Turbocapitalist · 11-17-2022, 10:54 AM

Quote:

Originally Posted by littlebigman

This works:

Code:

perl -p -0 -e 's@<title>(.+?)</title>#<link>(.+?)</link>#<pubDate>(.+?)</pubDate>#@<li><a href="$2">$1 - $3</a></li>\n@mgsi' input.xml > output.html

Note the s///m and -0 mentioned earlier. Again, that is a very brittle approach and neither portable nor enduring. XML and SGML are not to be parsed with regex. You might get away with it with just the one feed, for a limited time, but in the long run it will break.

See instead the example in post #7 above for a method which will work with all Atom or RSS feeds.

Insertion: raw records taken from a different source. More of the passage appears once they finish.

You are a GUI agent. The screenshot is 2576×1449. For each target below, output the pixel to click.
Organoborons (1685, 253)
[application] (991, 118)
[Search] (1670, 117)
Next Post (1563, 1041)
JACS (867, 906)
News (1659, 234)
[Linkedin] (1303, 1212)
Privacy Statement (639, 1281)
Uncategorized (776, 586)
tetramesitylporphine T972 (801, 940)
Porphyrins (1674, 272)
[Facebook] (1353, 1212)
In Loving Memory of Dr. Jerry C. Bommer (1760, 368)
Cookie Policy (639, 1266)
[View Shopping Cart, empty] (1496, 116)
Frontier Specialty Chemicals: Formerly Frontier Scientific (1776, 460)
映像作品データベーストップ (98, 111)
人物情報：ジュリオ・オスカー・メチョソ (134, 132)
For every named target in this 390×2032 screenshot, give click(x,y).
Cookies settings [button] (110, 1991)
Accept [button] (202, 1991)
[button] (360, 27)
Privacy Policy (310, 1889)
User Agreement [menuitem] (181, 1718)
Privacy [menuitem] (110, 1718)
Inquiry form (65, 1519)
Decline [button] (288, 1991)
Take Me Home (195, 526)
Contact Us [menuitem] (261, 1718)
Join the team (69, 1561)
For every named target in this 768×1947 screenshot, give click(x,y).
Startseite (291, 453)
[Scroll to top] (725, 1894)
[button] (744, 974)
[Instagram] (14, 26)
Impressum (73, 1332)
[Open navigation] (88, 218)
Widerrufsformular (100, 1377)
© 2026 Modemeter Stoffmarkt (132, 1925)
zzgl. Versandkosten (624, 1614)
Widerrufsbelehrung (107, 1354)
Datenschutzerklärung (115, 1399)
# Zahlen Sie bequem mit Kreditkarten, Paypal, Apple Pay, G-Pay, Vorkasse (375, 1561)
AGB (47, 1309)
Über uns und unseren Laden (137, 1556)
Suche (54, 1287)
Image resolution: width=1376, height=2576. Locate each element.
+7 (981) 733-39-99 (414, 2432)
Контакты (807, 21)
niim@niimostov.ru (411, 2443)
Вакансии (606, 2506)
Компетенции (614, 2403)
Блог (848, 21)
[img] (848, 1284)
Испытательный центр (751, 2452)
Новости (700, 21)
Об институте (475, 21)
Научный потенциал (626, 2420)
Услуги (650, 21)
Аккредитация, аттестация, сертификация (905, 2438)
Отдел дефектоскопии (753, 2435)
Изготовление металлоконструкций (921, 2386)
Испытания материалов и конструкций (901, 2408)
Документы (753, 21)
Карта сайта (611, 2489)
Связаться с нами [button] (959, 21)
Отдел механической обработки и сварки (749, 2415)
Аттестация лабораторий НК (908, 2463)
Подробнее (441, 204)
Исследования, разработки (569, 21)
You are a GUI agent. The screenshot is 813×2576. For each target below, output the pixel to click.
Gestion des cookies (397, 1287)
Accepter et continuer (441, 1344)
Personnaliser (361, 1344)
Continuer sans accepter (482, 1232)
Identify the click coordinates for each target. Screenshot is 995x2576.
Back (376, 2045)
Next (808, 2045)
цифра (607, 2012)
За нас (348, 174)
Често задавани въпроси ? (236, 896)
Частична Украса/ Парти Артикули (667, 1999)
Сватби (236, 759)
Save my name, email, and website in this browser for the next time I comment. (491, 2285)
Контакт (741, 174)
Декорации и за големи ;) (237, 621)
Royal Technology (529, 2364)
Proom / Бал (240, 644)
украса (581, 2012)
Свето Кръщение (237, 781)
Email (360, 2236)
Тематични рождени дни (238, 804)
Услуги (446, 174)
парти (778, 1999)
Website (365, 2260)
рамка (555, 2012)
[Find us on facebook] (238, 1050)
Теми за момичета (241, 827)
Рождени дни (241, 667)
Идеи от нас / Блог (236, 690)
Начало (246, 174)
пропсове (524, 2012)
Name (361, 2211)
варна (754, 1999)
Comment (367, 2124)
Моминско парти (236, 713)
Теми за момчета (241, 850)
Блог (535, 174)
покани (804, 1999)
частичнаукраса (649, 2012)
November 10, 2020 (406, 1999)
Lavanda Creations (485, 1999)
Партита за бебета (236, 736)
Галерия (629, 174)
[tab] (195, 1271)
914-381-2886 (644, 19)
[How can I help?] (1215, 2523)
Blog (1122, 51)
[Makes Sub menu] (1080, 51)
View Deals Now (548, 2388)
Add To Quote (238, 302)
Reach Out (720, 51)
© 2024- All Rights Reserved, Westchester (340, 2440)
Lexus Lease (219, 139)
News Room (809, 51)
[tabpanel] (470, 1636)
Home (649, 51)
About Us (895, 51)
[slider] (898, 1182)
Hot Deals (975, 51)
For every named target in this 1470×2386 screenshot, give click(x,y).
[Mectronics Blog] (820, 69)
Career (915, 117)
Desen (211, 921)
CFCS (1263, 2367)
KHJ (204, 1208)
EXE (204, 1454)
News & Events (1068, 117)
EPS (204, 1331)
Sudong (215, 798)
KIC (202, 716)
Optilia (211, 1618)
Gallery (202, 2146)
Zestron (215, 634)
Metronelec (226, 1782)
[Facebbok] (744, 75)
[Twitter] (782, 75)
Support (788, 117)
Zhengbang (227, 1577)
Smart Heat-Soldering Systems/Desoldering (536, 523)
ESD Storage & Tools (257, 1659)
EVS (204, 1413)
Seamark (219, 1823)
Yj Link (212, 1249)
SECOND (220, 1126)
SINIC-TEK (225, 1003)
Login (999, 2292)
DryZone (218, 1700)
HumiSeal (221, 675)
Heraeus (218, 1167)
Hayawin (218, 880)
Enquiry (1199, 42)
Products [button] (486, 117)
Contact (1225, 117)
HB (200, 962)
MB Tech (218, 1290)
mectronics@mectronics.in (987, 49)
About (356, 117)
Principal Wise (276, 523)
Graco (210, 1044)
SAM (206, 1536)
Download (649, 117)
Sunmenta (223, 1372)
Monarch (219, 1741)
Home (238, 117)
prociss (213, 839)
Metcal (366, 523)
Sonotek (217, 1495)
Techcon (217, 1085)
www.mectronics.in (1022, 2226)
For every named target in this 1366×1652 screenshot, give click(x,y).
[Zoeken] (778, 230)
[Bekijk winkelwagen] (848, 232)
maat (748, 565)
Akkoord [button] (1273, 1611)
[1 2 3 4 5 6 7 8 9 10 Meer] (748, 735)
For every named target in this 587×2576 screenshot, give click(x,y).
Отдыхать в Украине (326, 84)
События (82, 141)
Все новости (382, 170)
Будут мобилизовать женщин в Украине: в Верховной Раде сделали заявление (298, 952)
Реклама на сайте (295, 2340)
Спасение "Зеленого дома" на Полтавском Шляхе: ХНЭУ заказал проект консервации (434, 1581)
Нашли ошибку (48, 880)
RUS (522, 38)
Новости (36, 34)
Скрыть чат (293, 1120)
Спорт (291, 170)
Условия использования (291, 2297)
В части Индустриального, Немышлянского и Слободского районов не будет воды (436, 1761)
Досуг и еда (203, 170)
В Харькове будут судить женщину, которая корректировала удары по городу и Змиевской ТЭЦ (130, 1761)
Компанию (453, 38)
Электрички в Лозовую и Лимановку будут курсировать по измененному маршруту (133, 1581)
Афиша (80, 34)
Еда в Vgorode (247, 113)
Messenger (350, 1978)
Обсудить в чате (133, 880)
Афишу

littlebigman · 11-17-2022, 10:58 AM

Thanks. I didn't see it because I didn't hit refresh before appending.

littlebigman · 11-18-2022, 04:37 AM

A bit simplified with Perl:

Code:

#Find relevant lines, and remove leading tabs
wget -qO - https://www.acme.com/feed/ | grep -Poha "^\t{2}<(title|link|pubDate)>.+</(title|link|pubDate)>$" | sed -r "s@\t@@g" > input.xml

#Build HTML file; header
echo '<!doctype html>' > feed.html
echo '<html><head><meta http-equiv="content-type" content="text/html; charset=utf-8">' >> feed.html
echo '<link rel="shortcut icon" href="https://www.acme.com/favicon.ico" title="Favicon" /></head>' >> feed.html
echo '<body><h1>My feed</h1><ul>' >> feed.html

#Build list of hyperlinks
perl -0777 -pe 's@^<title>(.+)</title>\R<link>(.+?)</link>\R<pubDate>(.+?)</pubDate>\R@<li><a href="$2">$1 - $3</a></li>\r\n@mg' input.xml >> feed.html

#footer
echo '</ul></body></html>>' >> feed.html

#clean
rm input.xml

chrism01 · 11-21-2022, 11:42 PM

I have to agree with "But trying to write your own RSS parser using line-based regex tools is the wrong approach."
Even if you can it to work once, it IS brittle.
Definitely use a proper parser module in eg Perl - you'll thank us later.